FTC Reduced Sugar Cartel Fines by Nearly KRW 100 Billion, Decision Document Shows

COMPANY / Ellie Kim 인턴기자 / 2026-05-07 09:50:19

Photo courtesy of Yonhap News

 

 

[Alpha Biz= Ellie Kim] South Korea’s Fair Trade Commission cut nearly KRW 100 billion from fines imposed on three major sugar producers in a price-fixing case, according to a recently disclosed decision document.

The ruling, issued by the full commission, shows that the regulator reduced the initial penalty calculations by 20% for each company during the adjustment process. The case involves CJ CheilJedang, Samyang Corporation, and Daehan Sugar.

As a result, CJ CheilJedang’s fine was lowered from approximately KRW 172.9 billion to KRW 138.3 billion, Samyang Corporation’s from KRW 162.8 billion to KRW 130.2 billion, and Daehan Sugar’s from KRW 159.2 billion to KRW 127.3 billion. The total reduction across the three companies amounted to roughly KRW 99 billion.

The FTC said the reduction reflected the companies’ cooperation during the investigation, including consistently acknowledging the violations and providing materials and statements that aided the authority’s assessment. Under the FTC’s penalty guidelines, companies may receive up to a 10% reduction for cooperation during the investigation phase and another 10% for facilitating efficient proceedings and admitting wrongdoing through the end of deliberations.

Notably, the commission applied the maximum reduction rates in both categories.

The document also indicates that the FTC took a relatively conservative approach when applying aggravating factors. In the case of CJ CheilJedang, a prior violation of fair trade law resulted in a 10% surcharge—the lowest within the applicable range of 10% to 20%.

In addition, the FTC applied a base penalty rate of 15%, the lower end of the 15%–20% range designated for “very serious violations,” such as cartel conduct. The final fine is determined by applying this rate to cartel-related sales and then adjusting for mitigating or aggravating factors.
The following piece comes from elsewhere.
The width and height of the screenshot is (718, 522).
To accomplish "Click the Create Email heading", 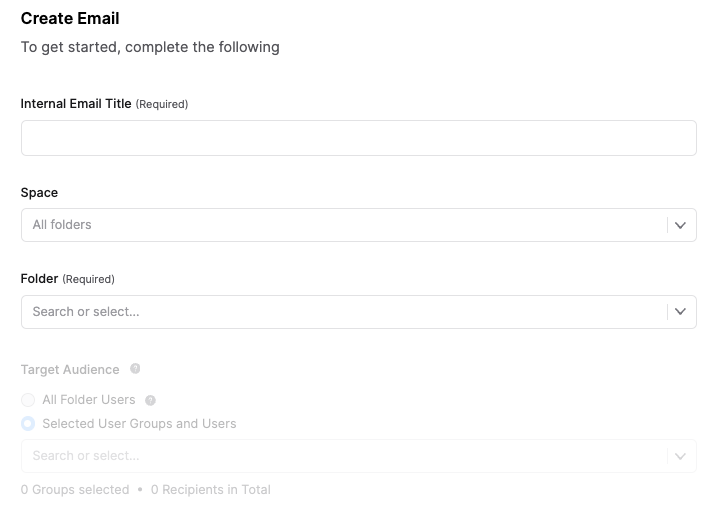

Had the FTC applied the maximum base rate of 20% under otherwise identical conditions, total fines would have reached approximately KRW 528 billion—about KRW 132 billion higher than the roughly KRW 396 billion ultimately imposed.

The FTC said the cartel conduct, which lasted more than four years, inflicted significant harm on the national economy, allowed the companies to act effectively as a monopoly in setting prices, and resulted in substantial illicit gains, warranting strict sanctions despite the applied reductions.